Tarzan and the She-Devil (1953) poster

Tarzan and the She-Devil (1953)


USA. 1953.


Director – Kurt Neumann, Screenplay – Karl Kamb & Carroll Young, Producer – Sol Lesser, Photography (b&w) – Karl Struss, Music – Paul Sawtell, Art Direction – Carroll Clark. Production Company – Sol Lesser Productions, Inc./RKO Radio Pictures.


Lex Barker (Tarzan), Joyce McKenzie (Jane), Raymond Burr (Vargo), Monique van Vooren (Lyra), Tom Conway (Fidel), Michael Granger (Philippe Lavarre), Henry Brandon (M’Tarra)
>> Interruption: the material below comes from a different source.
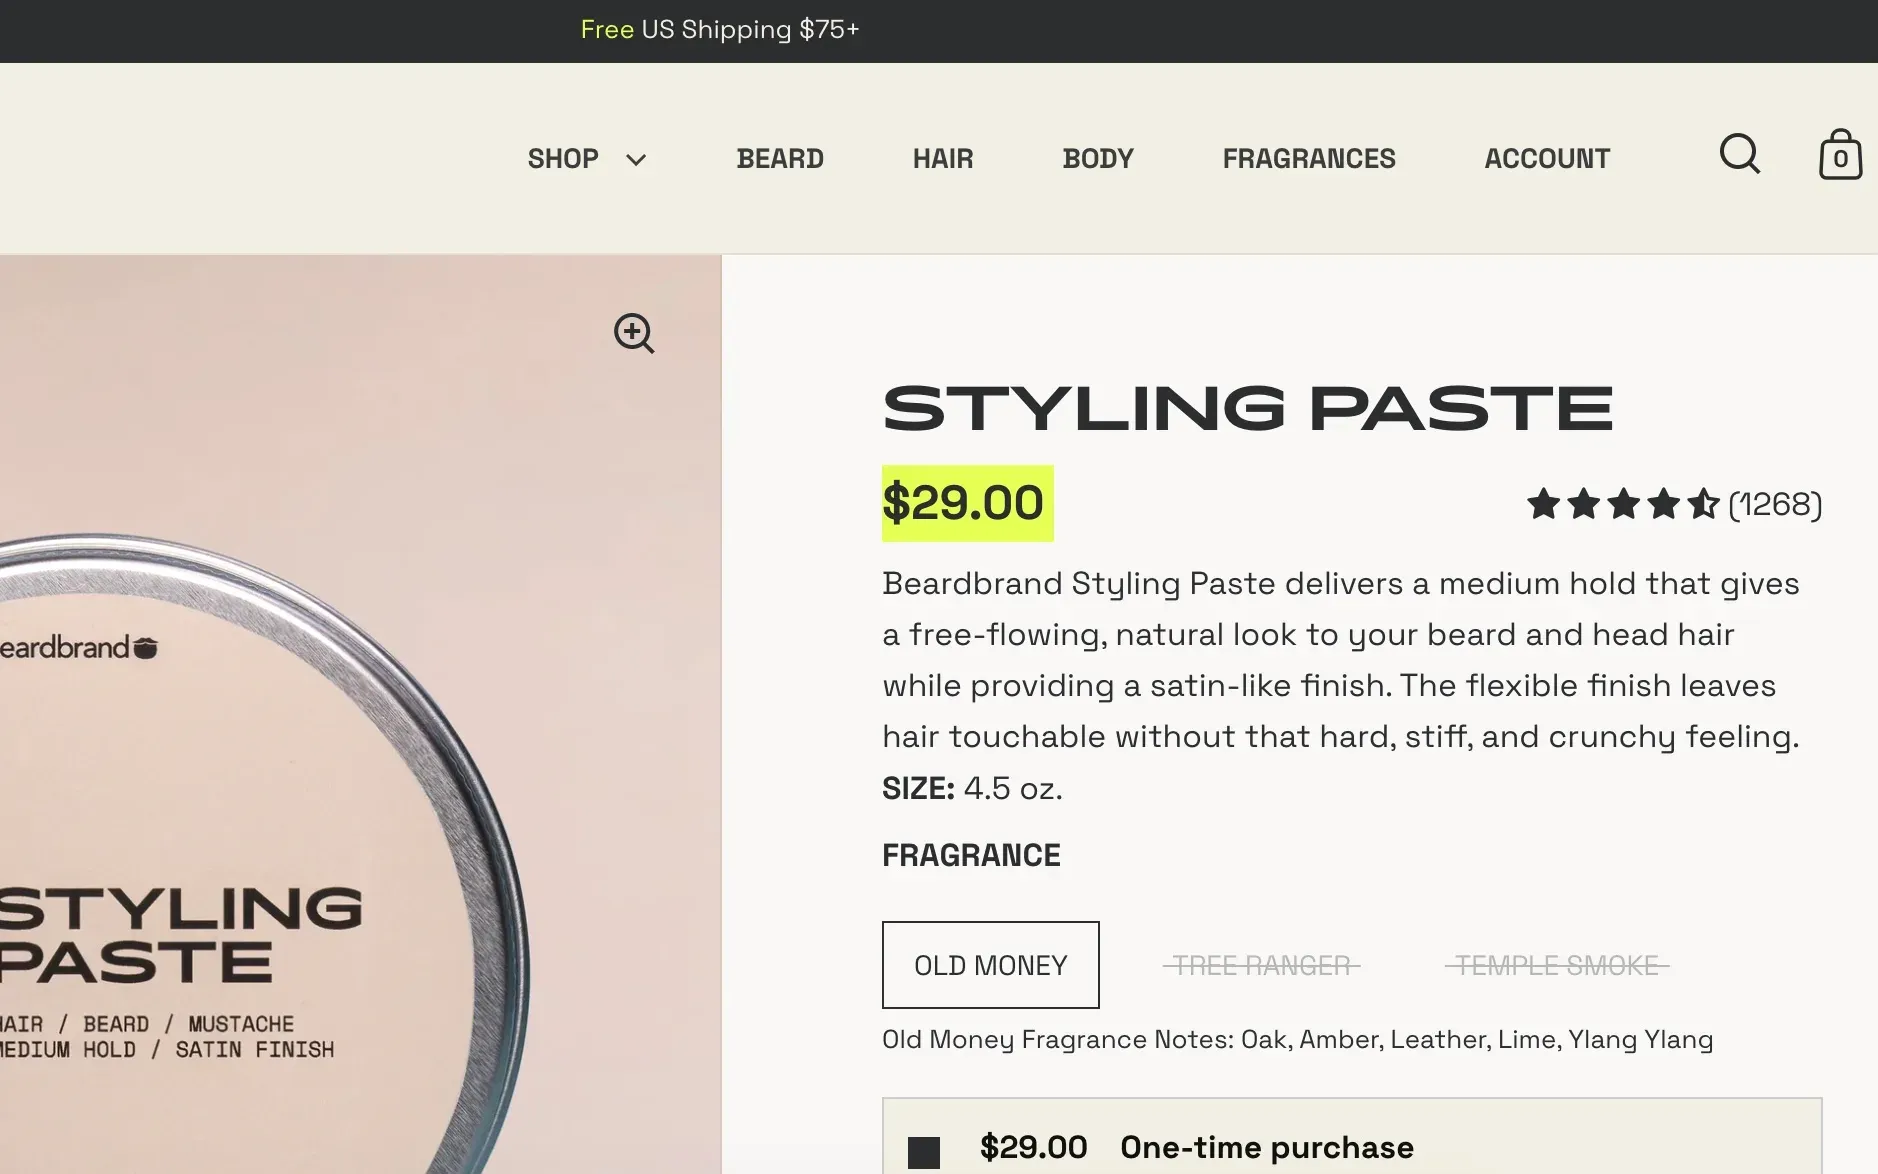View the 1268 customer reviews

click(1775, 505)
The hunter Vargo comes to Dagar, joining forces with the trader Lyra and announcing he wants to obtain a big haul of ivory. To round up the elephants needed, Vargo captures the men of Lacopo tribe to force them work for him. The Lacopo women flee to Tarzan and appeal for help. Tarzan goes and breaks into Vargo’s compound and frees the Lacopo men. Vargo then decides he wants to enlist Tarzan to herd the elephants. When Tarzan refuses, Vargo and his men set out to capture Jane. In doing so, they set the treehut on fire. With Jane presumed killed in the fire, Tarzan is made a prisoner until he agrees to cooperate.
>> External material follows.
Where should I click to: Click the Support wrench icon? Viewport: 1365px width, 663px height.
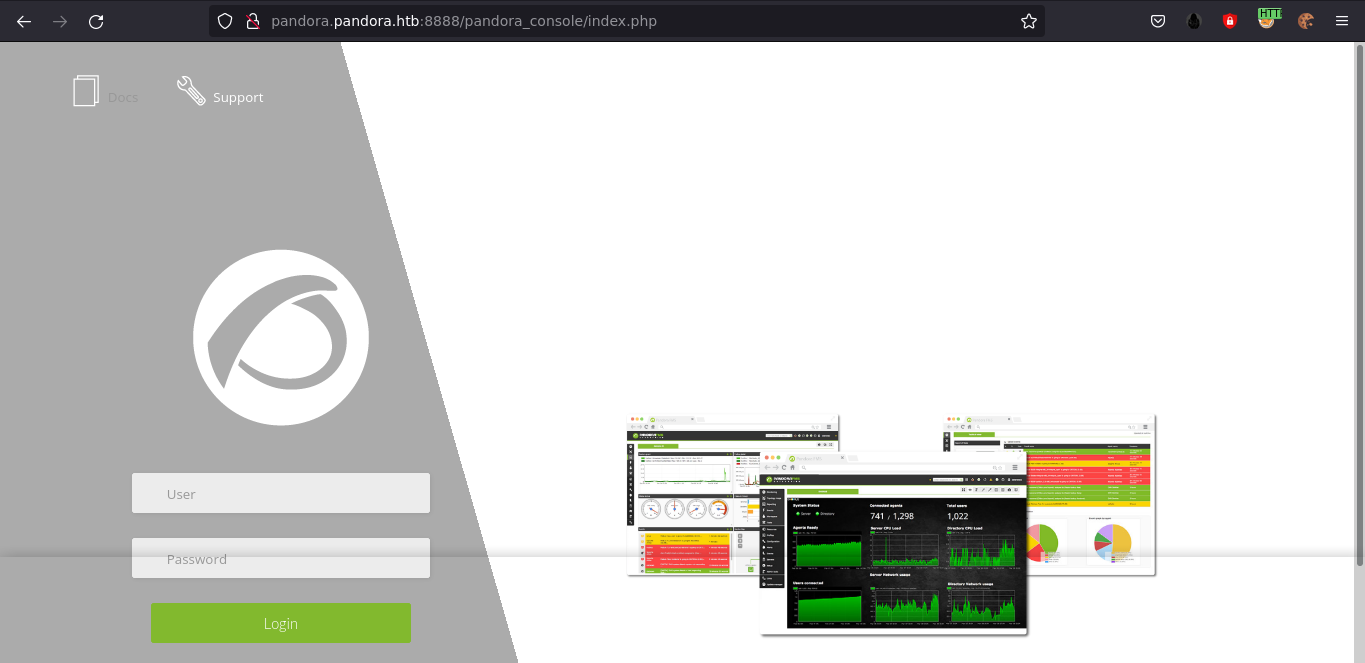[191, 91]
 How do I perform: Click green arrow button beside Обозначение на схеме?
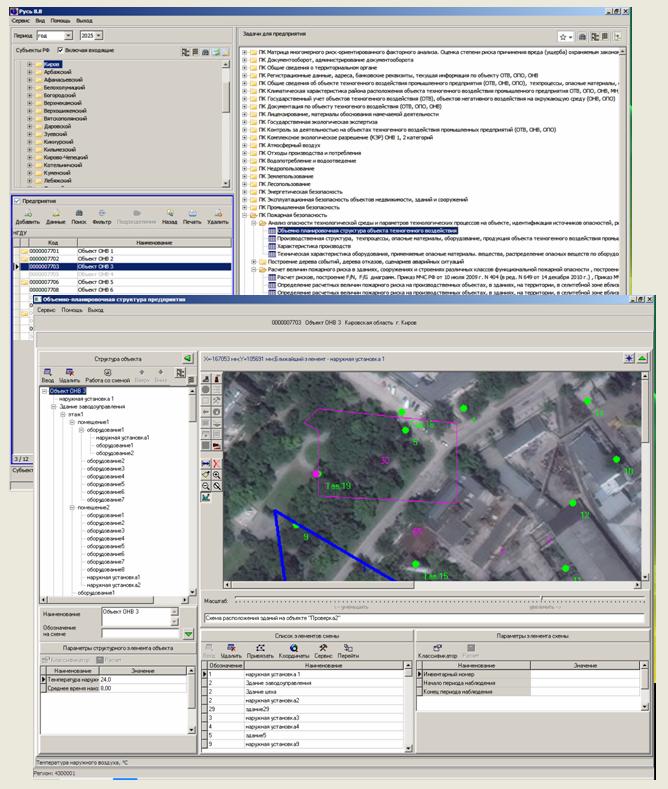point(188,633)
Tarzan and the She-Devil was the fifth and last of the Lex Barker Tarzan films. Barker had inherited the role from Johnny Weissmuller with Tarzan’s Magic Fountain (1949) and passed through Tarzan and the Slave Girl (1950), Tarzan’s Peril (1951) and Tarzan’s Savage Fury (1952) before ending his run here. This was the seventeenth film overall in the series that began with Weissmuller in Tarzan the Ape Man (1932) at MGM before the rights were sold to RKO Radio Pictures in 1943. Following Barker’s departure, the role was next inherited by Gordon Scott in Tarzan’s Hidden Jungle (1955) and he went on to play in five other films during which time the series changed hands to another producer.

The previous film Tarzan’s Savage Fury had introduced interesting new elements to the series in the form of the threat of Communism, the big fear of the era. However, She-Devil returns to the tried and familiar. The plot does no more than recycle cliché tropes – the greedy ivory traders/poachers; both Tarzan and Jane captured at various points in order to force their compliance; Jane believed killed and so on. For Barker’s last outing, it feels like everything is coasting on autopilot.

There are some impressive animal scenes – notably a sequence where a full-grown python attacks a black panther, plus the elephant stampedes that climaxes the film (although I have a feeling that these have been recycled from other films). There are all the usual Cheeta comic relief antics with it using a boomerang, stealing ostrich eggs and then being attacked by the ostrich, and carrying water to take to the imprisoned Tarzan. Thankfully, the series retired Cheeta as a character after this point.

Tarzan (Lex Barker) on elephant in Tarzan and the She-Devil (1953)
Tarzan (Lex Barker) and elephant friend

The cast list does have some interesting faces. The most famous of these was Raymond Burr who the very next year gained attention at the neighbouring killer in Alfred Hitchcock’s Rear Window (1954) and shortly after became the title lawyer in tv’s Perry Mason (1957-66), followed by the wheelchair-ridden detective in Ironside (1967-75) and enjoyed a long career. Here Burr uses his bulk and swarthy looks to play villainy.

Monique Van Vooren was a Belgian-born dancer who led a minor acting career. She plays arch but for someone who is supposed to the title ‘she-devil’ she is no more than a supporting character – there have been female villains in the Tarzan series more worthy of being called a she-devil than her. Tom Conway was George Sanders’ brother and enjoyed a minor acting career, most notedly as the lead in RKO’s Cat People (1942).

Lex Barker subsequently went on to appear in assorted Westerns and then moved to Europe where he appeared in a number of German and Italian Westerns, adventure and spy films throughout the 1960s. He passed away of a heart-attack in 1973 aged only 54,

Kurt Neumann’s other genre films are:– several of the Johnny Weissmuller Tarzan films – Tarzan and the Amazons (1945), Tarzan and the Leopard Man (1946) and Tarzan and the Huntress (1947); Rocketship X-M (1950), the first space exploration film of the 1950s Golden Age; the Arabian Nights fantasy Son of Ali Baba (1952); the interesting Kronos (1957) about an alien energy-devouring machine; the mad scientist cheapie She Devil (1957); and the classic monster movie The Fly (1958).